No Sinai nossos olhos estavam abertos: "vimos o D’us de Israel."
Enxergamos o que é ouvido, o que é normalmente abstrato
e "espiritual." E ouvimos o que é visto: nosso mundo
formidável, tão real e tangível, subitamente tornou-se
um eco distante, um conceito. Se a essência da existência
é a infinita e onipresente verdade divina, o que é o nosso
mundo? Apenas uma ilusão? Mas não, deve haver um mundo –
caso contrário, qual o significado da criação? Da
Torá e seus mandamentos? Tudo isso nos diz que nosso mundo existe
– prova-nos que o mundo existe.
Caindo na realidade
Rabi Ishmael discorda. Para ele, a revelação no Sinai não
veio para virar nossa realidade ao avesso. A função da Torá
não é esmagar e negar nosso mundo, mas tornar possível
para nós entendê-lo, em seus próprios termos, e desvelar
seu potencial de refletir a bondade e a perfeição de seu
Criador.
Isto, afirma Rabi Ishmael, é um milagre ainda mais grandioso que,
para a realidade material, evaporar o momento em que D’us apresenta
a Si mesmo. Esta seria a coisa mais natural e óbvia a acontecer.
Mas no Sinai, conquistamos uma façanha ainda maior: caímos
na realidade.
Confrontados com a própria essência de D’us. Insistimos
em aplicar a revelação à nossa realidade. Nós
vimos e ouvimos a Divindade, mas em nossos termos, vendo o que é
visto e escutando o que é ouvido. O físico continuou real
e o espiritual continuou abstrato, e ambos foram permeados com a visão
de sua essência divina e propósito.
Nossa resposta
Um segunda diferença entre as reminiscências de Rabi Akiva
e Rabi Ishmael sobre a revelação no Sinai diz respeito à
nossa resposta à proclamação de D’us dos Dez
Mandamentos.
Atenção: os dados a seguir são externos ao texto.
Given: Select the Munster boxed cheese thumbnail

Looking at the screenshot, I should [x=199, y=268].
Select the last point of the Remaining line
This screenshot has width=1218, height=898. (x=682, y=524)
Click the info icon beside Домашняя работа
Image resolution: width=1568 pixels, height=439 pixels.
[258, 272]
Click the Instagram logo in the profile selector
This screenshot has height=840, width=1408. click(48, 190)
A Torá relata que "D’us falou todas estas
palavras para dizer: ‘Eu sou o Senhor teu D’us… não
terás outros deuses antes de Mim…’" O Midrash
fica perplexo pela Torá ter usado a palavra leimor, "dizer".
O que significa que "D’us falou todas estas palavras, para
dizer"? Ao longo da Torá, dúzias de leis são
precedidas pelas palavras: "E D’us falou a Moshê para
dizer…", mas nestes exemplos Moshê está sendo
instruído a transmitir aquelas diretivas Divinas ao povo judeu.
Obviamente, leimor não pode ser interpretado assim em nosso caso,
como todos os judeus tendo estado presentes no Sinai. O Midrash explica:
"dizer" significa que o povo judeu respondeu a cada um dos Mandamentos,
afirmando seu comprometimento com a sua observância.
O que disseram eles? Segundo Rabi Akiva, "Eles disseram ‘Sim’
a cada um dos mandamentos positivos e ‘Sim’ (i.e., obedeceremos)
às proibições." Rabi Ishmael discorda: "Eles
disseram ‘Sim’ aos mandamentos positivod e ‘Não’
(i.e., ‘Não obedeceremos’) às proibições.
Mas qual a relevância desta discórdia? Em ambos os casos,
nossa resposta foi declarar nossa prontidão para apoiar tanto os
mandamentos positivos como os negativos. Que diferença faz se dissemos
a palavra ‘Sim’ ou a palavra ‘Não’, se
o significado das duas respostas é o mesmo?
O Não positivo
Há duas maneiras de referir-se aos mandamentos Divinos na Torá.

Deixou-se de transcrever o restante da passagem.